Además, miss Margaret estaba allí, arrodillada en la palma de su mano, tendiendo los brazos en actitud implorante, y no es correcto que un gentleman se deje rogar por una señorita que pide protección, y más si esta señorita es su novia.
Miró hacia el puerto, que dominaba en gran parte con su vista. Luego volvió los ojos hacia la cumbre de la colina ocupada por la Galería de la Industria.
—Miss Margaret—digo con inflexiones cariñosas de voz—, haré lo que usted me mande.
Pero reconociendo su error, se rectificó, añadiendo:
—Doctor Popito, salvaremos á Ra-Ra y nos iremos de este país, que va resultando poco agradable.
Luego hizo preguntas á la joven para conocer las últimas noticias de la revolución, y, sobre todo, si eran muchas las fuerzas militares que habían quedado en la capital. Popito, satisfecha de las promesas del gigante, habló con más tranquilidad.
Las nuevas recién llegadas eran malas para el gobierno. Los hombres habían suprimido la dominación de las mujeres en catorce Estados; la agitación iba en aumento en toda la República.

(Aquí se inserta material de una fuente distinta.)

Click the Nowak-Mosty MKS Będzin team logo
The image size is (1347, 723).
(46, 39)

—Sin embargo, gentleman, yo no tengo el entusiasmo ciego de Ra-Ra, y veo más claramente que unos y otros. La revolución de los hombres ha fracasado. Su primera condición de éxito era la sorpresa, y ésta ha dejado de ser posible. Los hombres ya no pueden vencer en unos cuantos minutos, como vencieron las mujeres gracias á los rayos negros. Esto no es una revolución, es una guerra, y una guerra larguísima, igual á todas las del pasado. Se sabe que empieza ahora, pero nadie puede decir cuándo terminará. El invento de la coraza vaporosa hecho por los hombres les ha servido para poder utilizar las armas antiguas; pero estas armas son viejísimas, y aunque las ha conservado mucho la limpieza de los museos, estallan y revientan frecuentemente, por no poder resistir su ancianidad las funciones ordinarias de la juventud.

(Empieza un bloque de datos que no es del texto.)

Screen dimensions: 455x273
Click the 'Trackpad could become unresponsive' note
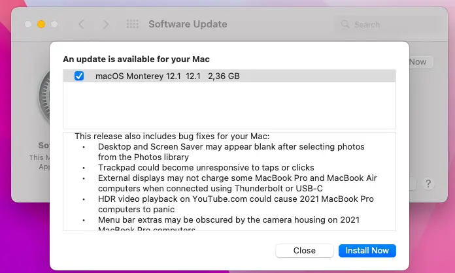[x=206, y=168]
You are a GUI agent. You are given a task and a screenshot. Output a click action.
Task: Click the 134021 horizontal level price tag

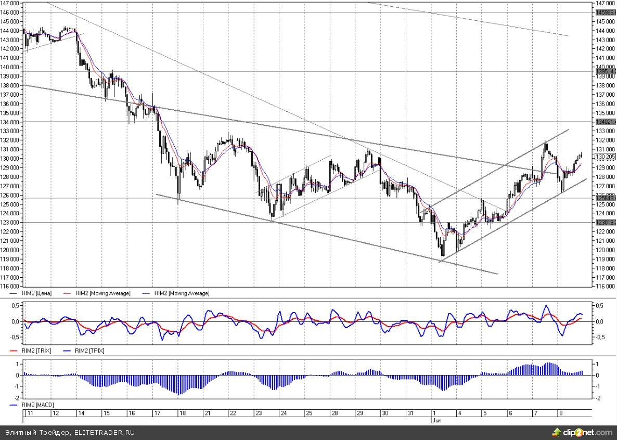[605, 122]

»Además, las municiones son tan antiguas como las armas, y los explosivos que duermen hace tantos años en el ataúd metálico de las cápsulas se inflaman de una manera caprichosa ó insisten en seguir silenciosos para siempre. De cada cien tiros sale uno. Las mujeres, por su parte, al ver la impotencia de los rayos negros, apelan á las armas de los hombres, aunque las manejan peor que éstos. El gobierno quiere fabricar nuevas municiones, y todas las universitarias dedicadas á la ciencia estudian desde hace dos días incesantemente para resucitar los secretos malignos y destructores de los varones, que voluntariamente fueron olvidados.

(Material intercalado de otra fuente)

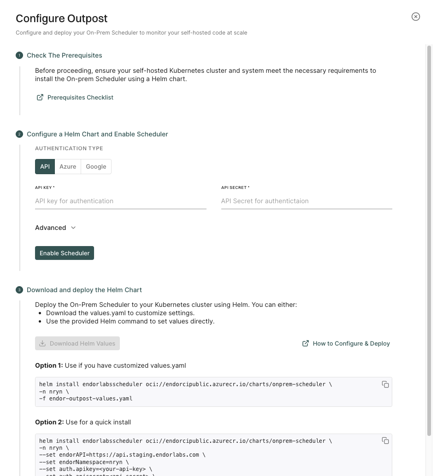Click the Download Helm Values button
437x476 pixels.
(x=77, y=343)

»Pero aunque los descubran, ¿cómo aprenderán las mujeres el manejo de tanta cosa peligrosa y mortífera? Las próximas batallas, ó tal vez las que se están dando en este momento, serán con armas blancas. Unos y otros apelarán á la espada, á la lanza, á la saeta, como antes que Eulame trajese los inventos de los Hombres-Montañas, y en esta lucha de músculos y de agresividad feroz, el hombre va á acabar por vencer á la mujer. ¡Pero esto tardará tanto!… Antes de que la guerra termine serán muchas las víctimas, muchísimas; entre las primeras figurará Ra-Ra, si usted no lo remedia … y yo moriré.